In Asia il divario interno tra stati tecnologicamente avanzati, come Giappone e Singapore, e nazioni ancora assai sottosviluppate, è enorme. Ci sono tuttavia, una serie di elementi che fanno presagire, secondo le previsioni del Usic (United States Internet Council), l’imminente esplosione di Internet nell’area Asia-Pacifico, che rappresenta oltre la metà della popolazione mondiale.
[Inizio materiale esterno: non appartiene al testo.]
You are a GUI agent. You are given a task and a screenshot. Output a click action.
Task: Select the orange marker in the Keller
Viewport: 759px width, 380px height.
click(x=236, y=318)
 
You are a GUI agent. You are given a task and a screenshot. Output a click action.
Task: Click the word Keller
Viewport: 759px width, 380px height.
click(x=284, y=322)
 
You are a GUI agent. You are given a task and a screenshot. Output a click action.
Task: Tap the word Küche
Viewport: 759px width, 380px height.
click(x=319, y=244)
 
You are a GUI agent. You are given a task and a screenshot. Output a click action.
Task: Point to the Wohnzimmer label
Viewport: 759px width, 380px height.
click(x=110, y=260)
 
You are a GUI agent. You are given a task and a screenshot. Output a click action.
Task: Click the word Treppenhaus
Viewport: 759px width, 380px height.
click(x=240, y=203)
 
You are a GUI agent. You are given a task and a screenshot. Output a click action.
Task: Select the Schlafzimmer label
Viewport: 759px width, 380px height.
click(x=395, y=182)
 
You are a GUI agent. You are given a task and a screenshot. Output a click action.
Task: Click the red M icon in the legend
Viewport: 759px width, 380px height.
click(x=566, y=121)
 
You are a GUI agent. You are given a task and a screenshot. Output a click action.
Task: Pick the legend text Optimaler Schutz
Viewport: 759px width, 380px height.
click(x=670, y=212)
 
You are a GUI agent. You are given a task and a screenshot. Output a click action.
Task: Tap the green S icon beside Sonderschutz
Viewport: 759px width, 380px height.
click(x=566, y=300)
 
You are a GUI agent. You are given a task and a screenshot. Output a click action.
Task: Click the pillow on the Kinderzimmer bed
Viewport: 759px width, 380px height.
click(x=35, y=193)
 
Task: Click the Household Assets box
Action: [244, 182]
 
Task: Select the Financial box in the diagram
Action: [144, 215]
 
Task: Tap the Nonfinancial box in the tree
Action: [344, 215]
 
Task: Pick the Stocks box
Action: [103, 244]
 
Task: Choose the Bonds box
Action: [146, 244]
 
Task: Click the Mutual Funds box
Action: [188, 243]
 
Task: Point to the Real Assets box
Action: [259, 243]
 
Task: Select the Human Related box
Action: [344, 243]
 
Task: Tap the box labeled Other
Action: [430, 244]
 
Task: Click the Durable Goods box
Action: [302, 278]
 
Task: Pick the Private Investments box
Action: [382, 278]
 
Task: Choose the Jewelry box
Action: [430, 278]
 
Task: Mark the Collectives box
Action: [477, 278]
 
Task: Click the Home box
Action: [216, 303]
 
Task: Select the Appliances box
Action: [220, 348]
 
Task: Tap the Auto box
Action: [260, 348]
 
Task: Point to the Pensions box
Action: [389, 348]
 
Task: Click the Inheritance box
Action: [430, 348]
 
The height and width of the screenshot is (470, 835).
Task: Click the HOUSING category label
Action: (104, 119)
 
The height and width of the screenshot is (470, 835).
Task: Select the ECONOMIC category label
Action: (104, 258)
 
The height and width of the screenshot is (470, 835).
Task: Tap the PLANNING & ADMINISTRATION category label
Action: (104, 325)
Sostanzialmente l’Asia gravita intorno a tre grandi aree: quella indiana, quella cinese e quella mediorientale. Particolare attenzione va data alla situazione dell’India, paese di contrasti spaventosi, quasi insostenibili. I suoi divides sembrano talmente profondi e quasi naturali, da far pensare che siano realmente connaturati nel tessuto sociale e culturale del paese. Eppure, è noto che gli ingegneri informatici indiani sono considerati tra i migliori della terra e che il successo della Silicon valley è dovuto in gran parte dalle massicce ondate di immigrazione dall’Asia meridionale, con l’India in testa.

La città di Bangalore, nel sud del paese, è uno dei gioielli della new economy a livello mondiale: centinaia di aziende di software hanno creato uno dei più importanti distretti legati alle nuove tecnologie e hanno cominciato ad offrire lavoro a distanza. Moltissime aziende americane ed europee hanno sfruttato questa opportunità: il costo medio mensile di un programmatore tedesco nel 2000 era di circa 3 mila dollari, quello di un sistemista indiano poco più di 300 (Undp, 2001, p.36-37).

Bangalore sembrerebbe, a prima vista, una quieta cittadina indiana, dove l’abbondanza di mano d’opera specializzata a basso costo e la possibilità di lavorare in modo decentrato, hanno potuto dare un’immagine di Silicon valley indiana.

Da una parte la città digitalizzata, che ospita aziende di software e di ingegneria, dall’altra l’India con le sue miserie e difficoltà: a cinquanta chilometri a nord di Bangalore non vi è luce elettrica e non più del 0,4% della popolazione ha accesso alle tecnologie della rete.

L’India ha 140 mila scienziati ed ingegneri di alto livello, ed è al settimo posto al mondo per il numero di professionisti dell’ICT e al tempo stesso l’analfabetismo in età adulta raggiunge il 44% della popolazione (Zocchi, 2003, pp.97-100). Bangalore è solo un esempio, per sottolineare la situazione di un paese dove ancora ci sono troppe disuguaglianze da superare, nonostante i molteplici progetti sviluppati e portati avanti da organizzazioni come le Nazioni Unite.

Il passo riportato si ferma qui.